___ Record excerpts ___

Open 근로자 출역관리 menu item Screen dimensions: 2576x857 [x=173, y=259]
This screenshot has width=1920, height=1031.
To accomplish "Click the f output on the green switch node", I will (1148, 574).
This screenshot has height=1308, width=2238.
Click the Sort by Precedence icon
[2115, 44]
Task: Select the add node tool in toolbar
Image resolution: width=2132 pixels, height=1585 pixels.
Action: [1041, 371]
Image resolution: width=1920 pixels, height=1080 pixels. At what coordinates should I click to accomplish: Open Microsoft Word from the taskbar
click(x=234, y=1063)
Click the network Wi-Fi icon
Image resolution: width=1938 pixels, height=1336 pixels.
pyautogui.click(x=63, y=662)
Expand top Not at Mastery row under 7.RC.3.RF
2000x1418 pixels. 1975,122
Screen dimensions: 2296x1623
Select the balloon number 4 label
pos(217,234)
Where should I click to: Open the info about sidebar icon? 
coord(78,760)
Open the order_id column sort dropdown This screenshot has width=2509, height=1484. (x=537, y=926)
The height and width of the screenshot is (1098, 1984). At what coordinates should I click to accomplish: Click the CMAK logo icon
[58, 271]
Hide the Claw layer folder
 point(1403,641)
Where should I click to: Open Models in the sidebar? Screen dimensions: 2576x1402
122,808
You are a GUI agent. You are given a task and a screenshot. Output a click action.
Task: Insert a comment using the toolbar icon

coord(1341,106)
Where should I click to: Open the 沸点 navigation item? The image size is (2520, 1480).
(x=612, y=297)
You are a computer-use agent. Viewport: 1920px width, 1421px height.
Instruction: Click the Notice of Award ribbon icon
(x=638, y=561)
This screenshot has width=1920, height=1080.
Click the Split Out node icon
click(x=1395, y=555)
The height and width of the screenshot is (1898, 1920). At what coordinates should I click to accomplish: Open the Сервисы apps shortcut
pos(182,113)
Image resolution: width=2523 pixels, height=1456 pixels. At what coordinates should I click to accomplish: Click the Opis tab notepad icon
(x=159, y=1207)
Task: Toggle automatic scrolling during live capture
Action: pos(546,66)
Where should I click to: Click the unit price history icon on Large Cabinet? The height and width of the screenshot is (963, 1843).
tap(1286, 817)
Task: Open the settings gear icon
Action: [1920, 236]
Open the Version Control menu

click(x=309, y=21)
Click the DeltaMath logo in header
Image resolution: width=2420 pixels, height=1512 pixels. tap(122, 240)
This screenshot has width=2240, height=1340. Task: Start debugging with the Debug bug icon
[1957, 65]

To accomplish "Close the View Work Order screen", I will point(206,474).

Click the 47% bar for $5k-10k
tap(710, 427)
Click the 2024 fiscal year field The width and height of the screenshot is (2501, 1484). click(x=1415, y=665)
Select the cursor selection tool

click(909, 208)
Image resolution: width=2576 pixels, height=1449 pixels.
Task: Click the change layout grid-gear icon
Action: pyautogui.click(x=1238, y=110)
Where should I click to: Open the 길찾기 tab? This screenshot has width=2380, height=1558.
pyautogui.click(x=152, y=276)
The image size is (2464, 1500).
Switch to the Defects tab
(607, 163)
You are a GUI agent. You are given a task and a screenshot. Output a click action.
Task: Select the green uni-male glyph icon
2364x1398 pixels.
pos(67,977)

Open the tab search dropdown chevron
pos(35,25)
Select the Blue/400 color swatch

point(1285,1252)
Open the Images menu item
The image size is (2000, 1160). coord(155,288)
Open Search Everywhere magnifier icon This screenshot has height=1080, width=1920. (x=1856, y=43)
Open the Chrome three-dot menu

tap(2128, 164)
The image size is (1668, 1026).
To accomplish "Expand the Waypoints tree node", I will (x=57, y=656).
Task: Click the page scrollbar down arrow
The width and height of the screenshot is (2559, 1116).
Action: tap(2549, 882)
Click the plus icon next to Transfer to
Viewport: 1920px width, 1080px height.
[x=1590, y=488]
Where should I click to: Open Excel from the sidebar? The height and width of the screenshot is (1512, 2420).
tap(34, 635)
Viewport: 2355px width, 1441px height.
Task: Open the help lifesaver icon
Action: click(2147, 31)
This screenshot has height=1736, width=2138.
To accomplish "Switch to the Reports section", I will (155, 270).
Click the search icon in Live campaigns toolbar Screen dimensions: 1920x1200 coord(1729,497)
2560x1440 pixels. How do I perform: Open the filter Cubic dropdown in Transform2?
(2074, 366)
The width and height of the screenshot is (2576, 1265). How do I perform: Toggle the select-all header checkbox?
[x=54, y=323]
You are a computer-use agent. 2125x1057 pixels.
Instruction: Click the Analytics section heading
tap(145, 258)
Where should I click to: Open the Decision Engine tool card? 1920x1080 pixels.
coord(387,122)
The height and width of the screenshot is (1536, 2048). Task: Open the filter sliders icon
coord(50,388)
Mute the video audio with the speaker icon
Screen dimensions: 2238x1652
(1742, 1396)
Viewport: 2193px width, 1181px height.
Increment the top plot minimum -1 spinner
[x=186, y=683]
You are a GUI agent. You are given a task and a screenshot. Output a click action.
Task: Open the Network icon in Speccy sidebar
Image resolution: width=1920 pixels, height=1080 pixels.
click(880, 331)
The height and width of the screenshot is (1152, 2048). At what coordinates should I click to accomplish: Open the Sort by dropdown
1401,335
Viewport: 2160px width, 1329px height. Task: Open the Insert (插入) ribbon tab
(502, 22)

___

• Work to be completed
Filter the entries above down to the lines that contain the word "will".

• Result of this task
To accomplish "Click the f output on the green switch node", I will (1148, 574).
To accomplish "Close the View Work Order screen", I will point(206,474).
To accomplish "Expand the Waypoints tree node", I will (x=57, y=656).
To accomplish "Switch to the Reports section", I will (155, 270).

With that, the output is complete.